- What you should do
Write out every line below with no difference at all.

Stored items:
──────────────────────────────

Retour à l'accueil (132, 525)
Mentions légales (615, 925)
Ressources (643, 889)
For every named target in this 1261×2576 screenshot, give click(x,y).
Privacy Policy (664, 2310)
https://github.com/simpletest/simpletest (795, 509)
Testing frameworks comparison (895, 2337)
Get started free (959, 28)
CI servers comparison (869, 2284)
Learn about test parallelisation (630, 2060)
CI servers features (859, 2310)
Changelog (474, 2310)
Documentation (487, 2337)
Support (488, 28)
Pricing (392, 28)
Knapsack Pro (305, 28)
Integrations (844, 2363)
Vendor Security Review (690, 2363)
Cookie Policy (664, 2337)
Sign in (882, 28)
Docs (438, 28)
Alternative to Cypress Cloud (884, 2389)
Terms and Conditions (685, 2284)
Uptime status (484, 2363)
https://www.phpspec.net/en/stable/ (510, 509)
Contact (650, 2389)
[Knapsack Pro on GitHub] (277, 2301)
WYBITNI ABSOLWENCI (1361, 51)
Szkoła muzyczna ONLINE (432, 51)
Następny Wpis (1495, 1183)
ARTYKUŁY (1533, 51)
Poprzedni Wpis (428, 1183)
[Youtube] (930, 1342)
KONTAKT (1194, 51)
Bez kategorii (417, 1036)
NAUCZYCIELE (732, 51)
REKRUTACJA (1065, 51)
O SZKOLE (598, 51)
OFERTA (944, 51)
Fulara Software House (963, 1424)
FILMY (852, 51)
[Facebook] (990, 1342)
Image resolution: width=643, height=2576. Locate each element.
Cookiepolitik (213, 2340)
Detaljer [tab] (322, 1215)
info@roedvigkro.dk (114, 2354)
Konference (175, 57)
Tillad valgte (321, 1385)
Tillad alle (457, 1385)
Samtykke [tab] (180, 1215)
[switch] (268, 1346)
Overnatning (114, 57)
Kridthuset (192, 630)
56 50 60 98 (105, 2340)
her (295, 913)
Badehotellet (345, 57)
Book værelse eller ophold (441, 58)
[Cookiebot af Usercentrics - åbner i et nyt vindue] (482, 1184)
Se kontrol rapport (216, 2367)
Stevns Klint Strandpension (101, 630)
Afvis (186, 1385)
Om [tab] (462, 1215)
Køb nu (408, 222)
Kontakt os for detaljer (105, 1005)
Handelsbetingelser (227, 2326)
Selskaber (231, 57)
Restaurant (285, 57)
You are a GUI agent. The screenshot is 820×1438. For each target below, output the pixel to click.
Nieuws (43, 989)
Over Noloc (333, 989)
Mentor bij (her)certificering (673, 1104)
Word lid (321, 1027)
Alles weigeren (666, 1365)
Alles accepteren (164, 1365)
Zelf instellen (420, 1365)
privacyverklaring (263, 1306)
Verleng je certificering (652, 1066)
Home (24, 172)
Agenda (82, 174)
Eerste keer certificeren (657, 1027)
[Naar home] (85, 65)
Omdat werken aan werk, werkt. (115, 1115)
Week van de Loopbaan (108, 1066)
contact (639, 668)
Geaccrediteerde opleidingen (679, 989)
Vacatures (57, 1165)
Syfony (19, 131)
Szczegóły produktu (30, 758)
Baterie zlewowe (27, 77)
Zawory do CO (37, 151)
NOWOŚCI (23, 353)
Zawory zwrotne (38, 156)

──────────────────────────────

- Exercise solution
Retour à l'accueil (132, 525)
Mentions légales (615, 925)
Ressources (643, 889)
For every named target in this 1261×2576 screenshot, give click(x,y).
Privacy Policy (664, 2310)
https://github.com/simpletest/simpletest (795, 509)
Testing frameworks comparison (895, 2337)
Get started free (959, 28)
CI servers comparison (869, 2284)
Learn about test parallelisation (630, 2060)
CI servers features (859, 2310)
Changelog (474, 2310)
Documentation (487, 2337)
Support (488, 28)
Pricing (392, 28)
Knapsack Pro (305, 28)
Integrations (844, 2363)
Vendor Security Review (690, 2363)
Cookie Policy (664, 2337)
Sign in (882, 28)
Docs (438, 28)
Alternative to Cypress Cloud (884, 2389)
Terms and Conditions (685, 2284)
Uptime status (484, 2363)
https://www.phpspec.net/en/stable/ (510, 509)
Contact (650, 2389)
[Knapsack Pro on GitHub] (277, 2301)
WYBITNI ABSOLWENCI (1361, 51)
Szkoła muzyczna ONLINE (432, 51)
Następny Wpis (1495, 1183)
ARTYKUŁY (1533, 51)
Poprzedni Wpis (428, 1183)
[Youtube] (930, 1342)
KONTAKT (1194, 51)
Bez kategorii (417, 1036)
NAUCZYCIELE (732, 51)
REKRUTACJA (1065, 51)
O SZKOLE (598, 51)
OFERTA (944, 51)
Fulara Software House (963, 1424)
FILMY (852, 51)
[Facebook] (990, 1342)
Image resolution: width=643, height=2576. Locate each element.
Cookiepolitik (213, 2340)
Detaljer [tab] (322, 1215)
info@roedvigkro.dk (114, 2354)
Konference (175, 57)
Tillad valgte (321, 1385)
Tillad alle (457, 1385)
Samtykke [tab] (180, 1215)
[switch] (268, 1346)
Overnatning (114, 57)
Kridthuset (192, 630)
56 50 60 98 (105, 2340)
her (295, 913)
Badehotellet (345, 57)
Book værelse eller ophold (441, 58)
[Cookiebot af Usercentrics - åbner i et nyt vindue] (482, 1184)
Se kontrol rapport (216, 2367)
Stevns Klint Strandpension (101, 630)
Afvis (186, 1385)
Om [tab] (462, 1215)
Køb nu (408, 222)
Kontakt os for detaljer (105, 1005)
Handelsbetingelser (227, 2326)
Selskaber (231, 57)
Restaurant (285, 57)
You are a GUI agent. The screenshot is 820×1438. For each target below, output the pixel to click.
Nieuws (43, 989)
Over Noloc (333, 989)
Mentor bij (her)certificering (673, 1104)
Word lid (321, 1027)
Alles weigeren (666, 1365)
Alles accepteren (164, 1365)
Zelf instellen (420, 1365)
privacyverklaring (263, 1306)
Verleng je certificering (652, 1066)
Home (24, 172)
Agenda (82, 174)
Eerste keer certificeren (657, 1027)
[Naar home] (85, 65)
Omdat werken aan werk, werkt. (115, 1115)
Week van de Loopbaan (108, 1066)
contact (639, 668)
Geaccrediteerde opleidingen (679, 989)
Vacatures (57, 1165)
Syfony (19, 131)
Szczegóły produktu (30, 758)
Baterie zlewowe (27, 77)
Zawory do CO (37, 151)
NOWOŚCI (23, 353)
Zawory zwrotne (38, 156)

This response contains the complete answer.